(Exercise description)
Produce an exact copy of the first line of the data below and each line after it, please, up to and including the one with "Task: Minimize the terminal window".

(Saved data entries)
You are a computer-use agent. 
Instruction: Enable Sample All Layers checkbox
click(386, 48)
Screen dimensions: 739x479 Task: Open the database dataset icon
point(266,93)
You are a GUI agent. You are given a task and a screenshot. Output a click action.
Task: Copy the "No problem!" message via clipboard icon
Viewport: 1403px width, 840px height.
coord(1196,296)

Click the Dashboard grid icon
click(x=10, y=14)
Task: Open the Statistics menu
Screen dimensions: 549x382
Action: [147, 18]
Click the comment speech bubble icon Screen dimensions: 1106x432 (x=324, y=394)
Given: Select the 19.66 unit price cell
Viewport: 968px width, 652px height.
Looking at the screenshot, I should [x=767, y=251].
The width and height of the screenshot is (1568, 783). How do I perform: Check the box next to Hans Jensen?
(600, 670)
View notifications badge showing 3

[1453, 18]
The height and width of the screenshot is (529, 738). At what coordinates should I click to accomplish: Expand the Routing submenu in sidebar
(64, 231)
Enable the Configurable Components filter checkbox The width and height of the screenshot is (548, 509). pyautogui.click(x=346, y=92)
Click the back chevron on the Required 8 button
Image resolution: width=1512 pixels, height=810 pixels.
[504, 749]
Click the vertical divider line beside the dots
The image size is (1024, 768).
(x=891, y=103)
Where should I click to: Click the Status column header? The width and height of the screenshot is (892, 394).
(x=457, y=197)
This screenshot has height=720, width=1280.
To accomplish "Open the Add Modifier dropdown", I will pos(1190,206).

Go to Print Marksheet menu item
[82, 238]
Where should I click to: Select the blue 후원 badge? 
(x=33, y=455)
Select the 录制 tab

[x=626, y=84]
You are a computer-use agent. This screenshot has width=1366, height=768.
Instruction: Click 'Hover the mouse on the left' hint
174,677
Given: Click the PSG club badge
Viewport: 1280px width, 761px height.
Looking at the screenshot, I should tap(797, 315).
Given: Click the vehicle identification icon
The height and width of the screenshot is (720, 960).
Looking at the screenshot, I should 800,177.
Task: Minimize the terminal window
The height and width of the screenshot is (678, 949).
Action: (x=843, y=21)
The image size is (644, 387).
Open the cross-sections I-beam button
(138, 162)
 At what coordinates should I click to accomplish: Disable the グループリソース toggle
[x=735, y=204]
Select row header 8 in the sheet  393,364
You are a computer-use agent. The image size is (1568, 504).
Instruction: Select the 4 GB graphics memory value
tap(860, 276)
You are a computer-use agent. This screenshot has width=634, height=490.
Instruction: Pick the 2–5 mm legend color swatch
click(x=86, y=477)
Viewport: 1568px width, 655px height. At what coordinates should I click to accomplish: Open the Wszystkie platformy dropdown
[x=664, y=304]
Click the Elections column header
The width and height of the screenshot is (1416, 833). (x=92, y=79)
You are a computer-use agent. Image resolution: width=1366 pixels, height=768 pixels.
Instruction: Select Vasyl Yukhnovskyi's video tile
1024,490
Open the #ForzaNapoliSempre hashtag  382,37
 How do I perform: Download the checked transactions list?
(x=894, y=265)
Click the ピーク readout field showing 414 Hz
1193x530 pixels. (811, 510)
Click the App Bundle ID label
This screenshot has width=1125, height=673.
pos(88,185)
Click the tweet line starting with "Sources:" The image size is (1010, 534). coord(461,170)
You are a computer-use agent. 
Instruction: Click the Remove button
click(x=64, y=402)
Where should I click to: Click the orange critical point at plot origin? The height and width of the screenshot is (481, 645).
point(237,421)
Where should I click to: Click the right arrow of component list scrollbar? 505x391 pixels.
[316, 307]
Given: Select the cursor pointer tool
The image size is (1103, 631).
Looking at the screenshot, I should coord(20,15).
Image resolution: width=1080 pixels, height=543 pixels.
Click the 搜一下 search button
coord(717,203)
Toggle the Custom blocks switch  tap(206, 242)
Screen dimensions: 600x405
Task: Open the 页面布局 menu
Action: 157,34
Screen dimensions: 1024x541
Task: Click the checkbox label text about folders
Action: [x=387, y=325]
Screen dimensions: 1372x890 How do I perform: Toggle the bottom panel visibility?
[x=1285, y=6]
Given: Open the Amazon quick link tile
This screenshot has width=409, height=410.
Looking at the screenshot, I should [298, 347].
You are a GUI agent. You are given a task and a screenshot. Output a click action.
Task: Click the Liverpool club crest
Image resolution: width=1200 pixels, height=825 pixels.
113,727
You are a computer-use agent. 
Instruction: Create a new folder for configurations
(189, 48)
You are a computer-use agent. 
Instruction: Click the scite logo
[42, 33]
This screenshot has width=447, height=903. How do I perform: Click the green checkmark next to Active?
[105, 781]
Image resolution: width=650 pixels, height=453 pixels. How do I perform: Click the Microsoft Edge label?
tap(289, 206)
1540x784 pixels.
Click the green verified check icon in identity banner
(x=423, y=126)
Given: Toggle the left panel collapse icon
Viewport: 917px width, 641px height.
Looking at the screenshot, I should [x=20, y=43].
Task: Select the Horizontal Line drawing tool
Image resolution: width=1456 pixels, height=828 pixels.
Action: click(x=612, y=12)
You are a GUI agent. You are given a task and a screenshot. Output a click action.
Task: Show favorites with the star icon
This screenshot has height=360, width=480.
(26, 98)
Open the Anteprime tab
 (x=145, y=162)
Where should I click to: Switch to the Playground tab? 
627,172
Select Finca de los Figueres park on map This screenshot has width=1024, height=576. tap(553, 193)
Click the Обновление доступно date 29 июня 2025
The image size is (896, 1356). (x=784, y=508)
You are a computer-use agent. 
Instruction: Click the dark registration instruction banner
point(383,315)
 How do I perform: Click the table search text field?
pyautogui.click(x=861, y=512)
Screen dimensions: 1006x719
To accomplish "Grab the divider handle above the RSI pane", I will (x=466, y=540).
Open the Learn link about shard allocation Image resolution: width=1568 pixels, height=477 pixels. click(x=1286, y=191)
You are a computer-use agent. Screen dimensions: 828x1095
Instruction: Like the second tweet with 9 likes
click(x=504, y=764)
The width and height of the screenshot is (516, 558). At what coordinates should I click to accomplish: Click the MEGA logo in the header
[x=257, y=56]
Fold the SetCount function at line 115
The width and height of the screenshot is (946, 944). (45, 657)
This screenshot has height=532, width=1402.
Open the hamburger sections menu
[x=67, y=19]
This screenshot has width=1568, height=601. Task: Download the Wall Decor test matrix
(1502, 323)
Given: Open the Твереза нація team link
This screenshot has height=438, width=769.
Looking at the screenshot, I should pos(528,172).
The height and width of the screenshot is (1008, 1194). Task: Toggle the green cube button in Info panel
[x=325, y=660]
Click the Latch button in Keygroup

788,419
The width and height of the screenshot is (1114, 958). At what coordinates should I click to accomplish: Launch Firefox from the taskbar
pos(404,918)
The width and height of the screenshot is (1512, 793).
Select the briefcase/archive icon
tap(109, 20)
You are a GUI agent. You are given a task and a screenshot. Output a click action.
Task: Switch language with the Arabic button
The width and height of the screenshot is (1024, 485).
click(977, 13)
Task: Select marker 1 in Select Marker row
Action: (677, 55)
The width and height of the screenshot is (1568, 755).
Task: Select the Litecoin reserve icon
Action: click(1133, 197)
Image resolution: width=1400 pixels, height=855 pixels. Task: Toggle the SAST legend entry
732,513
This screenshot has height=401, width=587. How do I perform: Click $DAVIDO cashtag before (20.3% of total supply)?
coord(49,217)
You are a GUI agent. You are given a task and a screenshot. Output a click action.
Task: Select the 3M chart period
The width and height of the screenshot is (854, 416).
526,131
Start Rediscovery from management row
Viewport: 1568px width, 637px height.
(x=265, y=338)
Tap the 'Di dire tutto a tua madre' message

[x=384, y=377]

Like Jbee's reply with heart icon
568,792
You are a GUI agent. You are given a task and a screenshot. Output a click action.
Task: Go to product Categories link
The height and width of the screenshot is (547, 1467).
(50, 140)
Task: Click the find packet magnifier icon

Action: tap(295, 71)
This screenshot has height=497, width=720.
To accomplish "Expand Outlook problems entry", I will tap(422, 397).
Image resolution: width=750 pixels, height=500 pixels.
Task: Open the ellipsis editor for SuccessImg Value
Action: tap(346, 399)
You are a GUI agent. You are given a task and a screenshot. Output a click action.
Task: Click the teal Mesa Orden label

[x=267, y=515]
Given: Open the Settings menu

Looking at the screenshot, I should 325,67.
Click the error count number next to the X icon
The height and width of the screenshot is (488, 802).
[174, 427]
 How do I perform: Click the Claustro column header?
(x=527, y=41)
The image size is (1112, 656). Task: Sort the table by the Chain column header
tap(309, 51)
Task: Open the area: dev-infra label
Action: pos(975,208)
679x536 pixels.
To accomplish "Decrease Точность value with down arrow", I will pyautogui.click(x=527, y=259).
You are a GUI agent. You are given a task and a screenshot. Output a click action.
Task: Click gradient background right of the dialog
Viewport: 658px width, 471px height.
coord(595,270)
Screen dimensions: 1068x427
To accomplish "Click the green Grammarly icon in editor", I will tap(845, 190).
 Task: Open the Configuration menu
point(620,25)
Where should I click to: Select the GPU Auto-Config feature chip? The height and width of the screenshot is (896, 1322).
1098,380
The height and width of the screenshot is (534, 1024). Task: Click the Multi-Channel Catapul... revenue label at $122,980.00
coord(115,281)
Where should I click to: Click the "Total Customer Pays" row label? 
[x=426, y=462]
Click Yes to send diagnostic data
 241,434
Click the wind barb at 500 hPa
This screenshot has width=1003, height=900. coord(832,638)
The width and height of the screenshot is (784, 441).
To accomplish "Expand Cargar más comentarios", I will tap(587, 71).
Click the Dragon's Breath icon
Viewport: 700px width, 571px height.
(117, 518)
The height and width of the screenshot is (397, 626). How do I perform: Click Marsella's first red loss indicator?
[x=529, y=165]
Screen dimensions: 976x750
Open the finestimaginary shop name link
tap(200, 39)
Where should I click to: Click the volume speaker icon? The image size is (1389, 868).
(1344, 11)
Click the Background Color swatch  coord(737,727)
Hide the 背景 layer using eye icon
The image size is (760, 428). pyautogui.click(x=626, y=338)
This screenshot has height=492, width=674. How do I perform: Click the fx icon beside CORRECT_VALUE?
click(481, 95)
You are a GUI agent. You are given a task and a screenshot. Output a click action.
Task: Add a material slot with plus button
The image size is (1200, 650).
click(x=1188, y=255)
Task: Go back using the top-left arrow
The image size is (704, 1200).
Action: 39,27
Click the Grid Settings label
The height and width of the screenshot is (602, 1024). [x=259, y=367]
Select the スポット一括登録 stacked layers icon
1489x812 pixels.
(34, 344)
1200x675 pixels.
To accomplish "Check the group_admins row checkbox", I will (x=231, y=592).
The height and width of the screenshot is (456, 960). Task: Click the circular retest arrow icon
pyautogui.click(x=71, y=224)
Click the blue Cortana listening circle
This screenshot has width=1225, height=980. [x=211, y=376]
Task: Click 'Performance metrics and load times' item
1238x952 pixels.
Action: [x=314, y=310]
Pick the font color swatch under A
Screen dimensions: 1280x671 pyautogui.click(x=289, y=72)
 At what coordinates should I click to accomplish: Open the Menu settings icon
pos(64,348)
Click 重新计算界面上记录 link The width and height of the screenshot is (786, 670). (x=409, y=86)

(Response to this task)
You are a computer-use agent. 
Instruction: Enable Sample All Layers checkbox
click(386, 48)
Screen dimensions: 739x479 Task: Open the database dataset icon
point(266,93)
You are a GUI agent. You are given a task and a screenshot. Output a click action.
Task: Copy the "No problem!" message via clipboard icon
Viewport: 1403px width, 840px height.
coord(1196,296)

Click the Dashboard grid icon
click(x=10, y=14)
Task: Open the Statistics menu
Screen dimensions: 549x382
Action: [147, 18]
Click the comment speech bubble icon Screen dimensions: 1106x432 (x=324, y=394)
Given: Select the 19.66 unit price cell
Viewport: 968px width, 652px height.
Looking at the screenshot, I should [x=767, y=251].
The width and height of the screenshot is (1568, 783). How do I perform: Check the box next to Hans Jensen?
(600, 670)
View notifications badge showing 3

[1453, 18]
The height and width of the screenshot is (529, 738). At what coordinates should I click to accomplish: Expand the Routing submenu in sidebar
(64, 231)
Enable the Configurable Components filter checkbox The width and height of the screenshot is (548, 509). pyautogui.click(x=346, y=92)
Click the back chevron on the Required 8 button
Image resolution: width=1512 pixels, height=810 pixels.
[504, 749]
Click the vertical divider line beside the dots
The image size is (1024, 768).
(x=891, y=103)
Where should I click to: Click the Status column header? The width and height of the screenshot is (892, 394).
(x=457, y=197)
This screenshot has height=720, width=1280.
To accomplish "Open the Add Modifier dropdown", I will pos(1190,206).

Go to Print Marksheet menu item
[82, 238]
Where should I click to: Select the blue 후원 badge? 
(x=33, y=455)
Select the 录制 tab

[x=626, y=84]
You are a computer-use agent. This screenshot has width=1366, height=768.
Instruction: Click 'Hover the mouse on the left' hint
174,677
Given: Click the PSG club badge
Viewport: 1280px width, 761px height.
Looking at the screenshot, I should tap(797, 315).
Given: Click the vehicle identification icon
The height and width of the screenshot is (720, 960).
Looking at the screenshot, I should 800,177.
Task: Minimize the terminal window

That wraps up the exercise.